■ **Consegna A**
Indica se le affermazioni seguenti concordano con l'estratto del documento sul caso di bullismo a Cuneo: (i) la gita scolastica si svolge a Roma; (ii) gli studenti coinvolti hanno 17 e 18 anni; (iii) il video viene girato con il cellulare di un professore. Per ciascuna rispondi sì o no, citando alla lettera le parole del testo che lo dimostrano.

■ **Estratto del documento**
◇ ◇ ◇ ◇
FRAGOROSO SILENZIO

venerdì 3 aprile 2015

Allevo un selvaggio...e che sarà mai?







Siamo sotto assedio.
Tutto normale. I "pargoli" hanno sempre ragione.
I Prof sono stronzi,insensibili,incompetenti.
E non importa se hanno sulle spalle 20,30 anni di "onorata" carriera,oggi sono rifiutati,attaccati e maltrattati.
Nessuno si assume la responsabilità di questo sfacelo,il Ministro parla di "ruolo sociale degli insegnanti",ma tutti i ministri e tutti i governi degli ultimi 20 anni hanno lavorato perchè ciò accadesse.
Tutti hanno voluto che quel ruolo fosse calpestato,umiliato e svilito!
Gli insegnanti sono pericolosi,lavorano per la formazione di menti critiche e libere, di teste pensanti...ma è proprio questo che non si vuole!


Sempre vigili
Bullismo in gita, 14 sospesi. Le mamme: scuola esagerata, il castigo è eccessivo

A Cuneo il caso in un liceo: ragazzo denudato, deriso e “addobbato con delle caramelle. I genitori: perderanno l’anno. La preside replica: “Non era uno scherzo, l’episodio è grave”


Bullismo, in un liceo di Cuneo sospesi 14 ragazzi

LORENZO BORATTO, GIANNI MARTINI

CUNEO

Gita scolastica a Roma. È notte. Quindici studenti si danno appuntamento in una delle stanze d’albergo all’insaputa dei professori. Ci sono maschi e femmine, hanno 15 e 16 anni. Giocano, discutono, ridono. Uno di loro viene preso di mira: battute, vestiti che volano e, quando è nudo, la rasatura dei peli. Spuntano le caramelle, i marshmallow, utilizzati come addobbo indecoroso sul ragazzo che è sdraiato sul letto. Lui è stanco, forse hanno bevuto, vuole essere lasciato in pace. Uno dei compagni utilizza il cellulare della vittima e inizia a filmare. La scena non dura molto ma, al ritorno a Cuneo, la ripresa inizia a circolare in tante classi del liceo, finisce tra le mani di un professore e dei genitori del ragazzo.
◇ ◇ ◇ ◇
■ **Dati**
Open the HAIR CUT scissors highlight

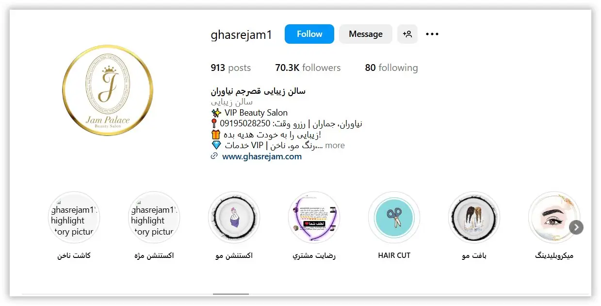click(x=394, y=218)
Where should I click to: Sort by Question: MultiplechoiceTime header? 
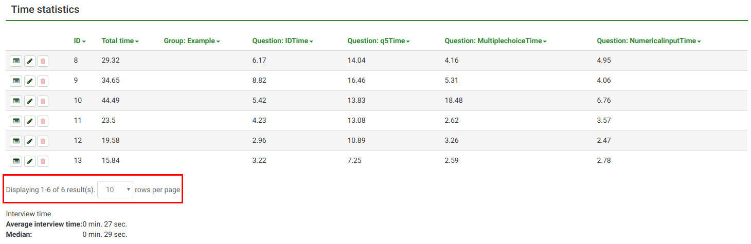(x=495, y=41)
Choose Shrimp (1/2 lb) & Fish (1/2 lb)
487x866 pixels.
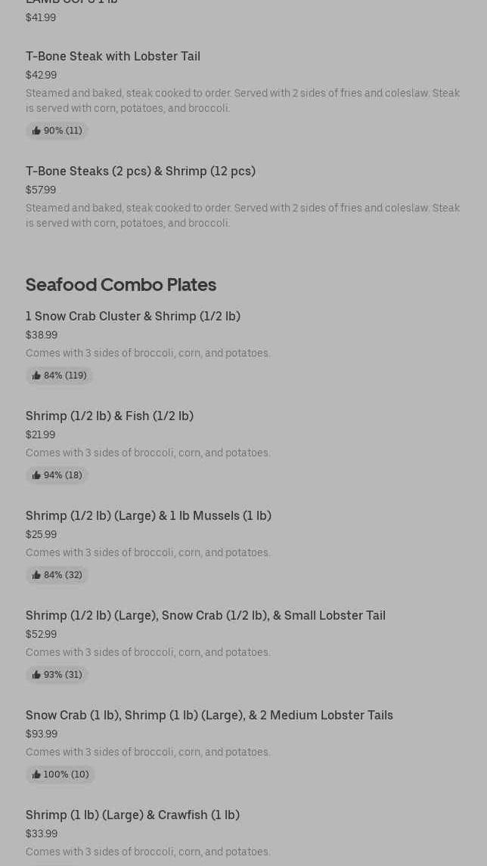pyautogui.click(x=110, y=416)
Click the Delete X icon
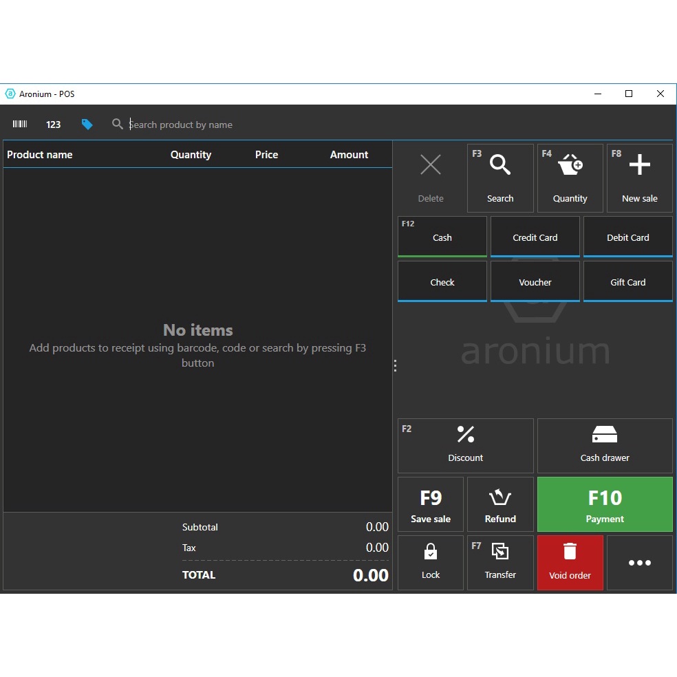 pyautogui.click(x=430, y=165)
◇ ◇ ◇ ◇
■ **Consegna B**
Trascrivi senza alcuna modifica tutte le righe dei record riportati qui sopra, tralasciando le immagini.

■ **Soluzione svolta A**
(i) Sì: "Gita scolastica a Roma."
(ii) No: "hanno 15 e 16 anni."
(iii) No: "Uno dei compagni utilizza il cellulare della vittima e inizia a filmare."

■ **Soluzione svolta B**
Open the HAIR CUT scissors highlight

click(x=394, y=218)
Where should I click to: Sort by Question: MultiplechoiceTime header? 
(x=495, y=41)
Choose Shrimp (1/2 lb) & Fish (1/2 lb)
487x866 pixels.
pyautogui.click(x=110, y=416)
Click the Delete X icon
 pyautogui.click(x=430, y=165)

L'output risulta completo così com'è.